◆ **AUFGABENBESCHREIBUNG**: Bitte gib aus dem Text über inhaftierte Journalisten einen Abschnitt wortgetreu wieder. Beginne bei den Worten mit „China ist mit“ und höre nach „in Myanmar sieben.“ auf.

◆ **AUSGANGSTEXT**:
________________

Hier der Beitrag als Radiosendung.

139 Journalisten derzeit hinter Gittern

Anlässlich des heutigen Internationalen Tages „Journalisten hinter Gittern”, 23.11.06, macht "Reporter ohne Grenzen" auf die weltweit wegen ihrer Arbeit inhaftierten Medienleute aufmerksam. „Mindestens 139 Journalistinnen und Journalisten sind derzeit im Gefängnis, weil sie uns informieren wollten”, sagt Elke Schäfter, Geschäftsführerin von Reporter ohne Grenzen (ROG). „Die meisten von ihnen in China, Kuba, Äthiopien und Eritrea. Wir fordern ihre bedingungslose Freilassung.”

China ist mit 32 Inhaftierten das größte Gefängnis für Journalisten weltweit. In Kuba sind 23 Medienleute hinter Gittern, in Eritrea 22, in Äthiopien 21, in Myanmar sieben.

„Wer in diesen Ländern Demokratie und Menschenrechte einklagt oder über Korruption und Machtmissbrauch berichtet, riskiert seine Freiheit”, so Schäfter. „Dabei sind die Anklagen oft vorgeschoben. Sie können ‚Gefährung der inneren Sicherheit’, ‚Anstiftung zum Umsturz’, aber auch ‚Ehebruch’ oder ‚Homosexualität’ lauten.” Geständnisse werden häufig unter Anwendung von Gewalt erpresst.

________________

◆ **GEGEBENE EINTRÄGE**:
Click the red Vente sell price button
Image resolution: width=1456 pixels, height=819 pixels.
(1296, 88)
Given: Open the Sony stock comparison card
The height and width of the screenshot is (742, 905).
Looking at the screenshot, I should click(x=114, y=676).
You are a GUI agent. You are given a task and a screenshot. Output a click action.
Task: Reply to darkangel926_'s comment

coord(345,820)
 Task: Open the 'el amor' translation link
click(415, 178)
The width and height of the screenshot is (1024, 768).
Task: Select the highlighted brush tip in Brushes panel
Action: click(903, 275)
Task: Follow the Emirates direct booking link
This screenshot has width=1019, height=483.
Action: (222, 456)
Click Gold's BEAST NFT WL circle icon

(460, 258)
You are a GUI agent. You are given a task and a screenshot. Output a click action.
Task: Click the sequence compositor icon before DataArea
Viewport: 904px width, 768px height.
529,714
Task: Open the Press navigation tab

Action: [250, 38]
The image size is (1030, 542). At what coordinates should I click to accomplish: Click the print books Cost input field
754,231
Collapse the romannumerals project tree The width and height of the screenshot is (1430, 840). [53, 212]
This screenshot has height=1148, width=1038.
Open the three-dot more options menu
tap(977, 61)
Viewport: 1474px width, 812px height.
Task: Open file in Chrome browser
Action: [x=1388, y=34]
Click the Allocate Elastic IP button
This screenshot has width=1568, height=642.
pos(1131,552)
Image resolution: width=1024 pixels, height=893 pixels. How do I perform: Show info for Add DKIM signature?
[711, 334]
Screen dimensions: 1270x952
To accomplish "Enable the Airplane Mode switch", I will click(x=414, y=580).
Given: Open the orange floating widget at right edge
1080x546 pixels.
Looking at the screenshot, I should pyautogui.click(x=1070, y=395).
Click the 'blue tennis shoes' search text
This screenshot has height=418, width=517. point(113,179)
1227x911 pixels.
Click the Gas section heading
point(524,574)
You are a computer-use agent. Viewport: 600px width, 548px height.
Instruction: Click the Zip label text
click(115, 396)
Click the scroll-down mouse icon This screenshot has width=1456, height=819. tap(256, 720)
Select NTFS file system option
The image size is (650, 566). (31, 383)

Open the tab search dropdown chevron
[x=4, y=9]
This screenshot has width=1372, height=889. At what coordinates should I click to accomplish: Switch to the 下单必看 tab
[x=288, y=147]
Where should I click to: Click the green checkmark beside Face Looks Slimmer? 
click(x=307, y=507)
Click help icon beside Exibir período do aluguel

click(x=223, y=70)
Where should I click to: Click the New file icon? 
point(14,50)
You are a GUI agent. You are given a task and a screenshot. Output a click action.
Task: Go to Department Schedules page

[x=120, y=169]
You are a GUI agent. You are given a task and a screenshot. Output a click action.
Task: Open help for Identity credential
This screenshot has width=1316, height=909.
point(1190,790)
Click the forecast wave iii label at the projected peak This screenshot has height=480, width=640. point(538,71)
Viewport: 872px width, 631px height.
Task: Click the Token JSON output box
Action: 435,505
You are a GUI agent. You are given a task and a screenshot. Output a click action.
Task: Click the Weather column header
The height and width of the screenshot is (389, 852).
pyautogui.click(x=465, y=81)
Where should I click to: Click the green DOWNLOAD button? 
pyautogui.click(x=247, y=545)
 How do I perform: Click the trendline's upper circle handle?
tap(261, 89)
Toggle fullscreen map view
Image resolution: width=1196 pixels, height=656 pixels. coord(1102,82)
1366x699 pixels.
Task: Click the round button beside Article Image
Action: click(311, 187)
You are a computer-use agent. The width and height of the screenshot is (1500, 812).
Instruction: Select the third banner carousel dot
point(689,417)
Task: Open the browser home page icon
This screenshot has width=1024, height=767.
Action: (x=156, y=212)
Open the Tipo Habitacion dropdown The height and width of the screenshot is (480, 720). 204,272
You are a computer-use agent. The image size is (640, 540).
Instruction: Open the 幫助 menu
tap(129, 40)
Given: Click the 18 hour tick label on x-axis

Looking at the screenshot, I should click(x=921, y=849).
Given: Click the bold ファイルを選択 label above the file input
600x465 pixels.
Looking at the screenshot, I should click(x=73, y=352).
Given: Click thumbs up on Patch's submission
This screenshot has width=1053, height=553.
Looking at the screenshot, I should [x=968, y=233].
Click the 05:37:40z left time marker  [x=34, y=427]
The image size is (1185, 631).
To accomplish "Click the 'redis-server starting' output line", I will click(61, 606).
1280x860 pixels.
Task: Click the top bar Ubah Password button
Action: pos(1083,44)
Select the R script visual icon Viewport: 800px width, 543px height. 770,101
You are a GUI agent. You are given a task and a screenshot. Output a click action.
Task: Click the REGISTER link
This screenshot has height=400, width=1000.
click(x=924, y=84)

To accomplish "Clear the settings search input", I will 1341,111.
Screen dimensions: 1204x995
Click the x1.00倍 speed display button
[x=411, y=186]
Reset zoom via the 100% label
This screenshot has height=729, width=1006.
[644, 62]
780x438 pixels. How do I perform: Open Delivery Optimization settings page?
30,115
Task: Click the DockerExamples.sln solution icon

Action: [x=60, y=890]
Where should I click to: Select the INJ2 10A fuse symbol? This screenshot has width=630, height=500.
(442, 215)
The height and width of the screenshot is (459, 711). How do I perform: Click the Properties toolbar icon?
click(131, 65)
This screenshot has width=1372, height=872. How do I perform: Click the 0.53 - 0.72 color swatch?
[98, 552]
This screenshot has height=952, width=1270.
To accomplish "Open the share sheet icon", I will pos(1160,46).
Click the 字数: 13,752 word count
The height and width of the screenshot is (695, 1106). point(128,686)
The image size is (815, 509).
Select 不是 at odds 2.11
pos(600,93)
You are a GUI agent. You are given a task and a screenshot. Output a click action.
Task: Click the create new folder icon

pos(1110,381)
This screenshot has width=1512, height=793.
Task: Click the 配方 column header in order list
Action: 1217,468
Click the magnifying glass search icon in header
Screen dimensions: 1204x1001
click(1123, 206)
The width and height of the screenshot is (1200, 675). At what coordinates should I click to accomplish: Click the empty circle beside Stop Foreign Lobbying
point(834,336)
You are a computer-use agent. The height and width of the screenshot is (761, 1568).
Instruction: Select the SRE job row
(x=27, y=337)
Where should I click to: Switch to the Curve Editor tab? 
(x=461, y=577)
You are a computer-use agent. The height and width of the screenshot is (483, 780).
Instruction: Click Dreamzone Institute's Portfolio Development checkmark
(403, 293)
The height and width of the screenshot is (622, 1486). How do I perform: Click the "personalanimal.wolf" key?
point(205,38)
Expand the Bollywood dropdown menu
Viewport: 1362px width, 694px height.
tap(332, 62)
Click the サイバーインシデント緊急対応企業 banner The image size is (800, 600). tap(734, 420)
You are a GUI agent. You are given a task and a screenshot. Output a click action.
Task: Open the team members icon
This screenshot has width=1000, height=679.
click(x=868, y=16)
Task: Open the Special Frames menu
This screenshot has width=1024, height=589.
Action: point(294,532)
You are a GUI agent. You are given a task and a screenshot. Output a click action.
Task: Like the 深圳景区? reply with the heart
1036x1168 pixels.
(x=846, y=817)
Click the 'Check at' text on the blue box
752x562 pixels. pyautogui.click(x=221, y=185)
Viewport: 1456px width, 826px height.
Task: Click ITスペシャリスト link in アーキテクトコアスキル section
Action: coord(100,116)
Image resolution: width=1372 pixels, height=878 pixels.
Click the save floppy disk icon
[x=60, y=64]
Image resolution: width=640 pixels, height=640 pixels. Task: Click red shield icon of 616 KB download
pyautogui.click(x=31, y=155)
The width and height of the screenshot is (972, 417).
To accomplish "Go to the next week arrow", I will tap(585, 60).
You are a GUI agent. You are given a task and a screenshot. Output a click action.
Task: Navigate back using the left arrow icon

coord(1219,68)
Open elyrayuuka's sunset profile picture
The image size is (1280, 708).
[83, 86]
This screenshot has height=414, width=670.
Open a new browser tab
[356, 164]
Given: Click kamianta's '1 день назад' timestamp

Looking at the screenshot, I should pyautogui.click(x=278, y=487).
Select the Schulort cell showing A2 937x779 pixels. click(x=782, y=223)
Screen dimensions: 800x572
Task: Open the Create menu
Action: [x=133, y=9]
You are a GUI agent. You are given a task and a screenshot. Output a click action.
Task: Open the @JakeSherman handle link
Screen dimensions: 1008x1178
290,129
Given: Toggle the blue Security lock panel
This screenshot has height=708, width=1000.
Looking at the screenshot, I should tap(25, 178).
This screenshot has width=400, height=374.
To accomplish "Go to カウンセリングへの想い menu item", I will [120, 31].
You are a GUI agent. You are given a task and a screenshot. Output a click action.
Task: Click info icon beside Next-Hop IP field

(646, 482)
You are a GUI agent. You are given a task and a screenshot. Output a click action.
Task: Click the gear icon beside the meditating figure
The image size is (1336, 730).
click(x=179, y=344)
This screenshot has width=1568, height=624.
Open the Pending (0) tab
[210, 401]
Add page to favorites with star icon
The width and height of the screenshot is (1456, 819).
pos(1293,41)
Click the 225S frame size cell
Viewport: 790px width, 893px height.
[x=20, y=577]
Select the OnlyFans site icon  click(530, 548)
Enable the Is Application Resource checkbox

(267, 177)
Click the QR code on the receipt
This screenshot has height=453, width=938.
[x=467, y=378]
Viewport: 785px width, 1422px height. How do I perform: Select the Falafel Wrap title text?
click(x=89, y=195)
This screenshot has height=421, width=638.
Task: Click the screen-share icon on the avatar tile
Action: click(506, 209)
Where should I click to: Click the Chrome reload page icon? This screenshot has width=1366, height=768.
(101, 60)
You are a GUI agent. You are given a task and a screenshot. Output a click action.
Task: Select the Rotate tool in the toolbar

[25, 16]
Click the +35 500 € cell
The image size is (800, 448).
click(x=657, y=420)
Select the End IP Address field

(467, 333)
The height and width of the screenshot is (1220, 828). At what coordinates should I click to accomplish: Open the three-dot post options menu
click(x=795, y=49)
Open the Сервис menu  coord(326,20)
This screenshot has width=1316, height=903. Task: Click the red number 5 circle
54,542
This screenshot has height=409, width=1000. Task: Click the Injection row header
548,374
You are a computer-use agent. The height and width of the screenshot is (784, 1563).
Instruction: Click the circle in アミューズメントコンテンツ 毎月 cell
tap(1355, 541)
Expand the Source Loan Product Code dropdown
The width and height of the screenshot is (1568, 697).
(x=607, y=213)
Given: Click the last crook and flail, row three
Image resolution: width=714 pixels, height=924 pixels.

________________

◆ **ERGEBNIS**:
China ist mit 32 Inhaftierten das größte Gefängnis für Journalisten weltweit. In Kuba sind 23 Medienleute hinter Gittern, in Eritrea 22, in Äthiopien 21, in Myanmar sieben.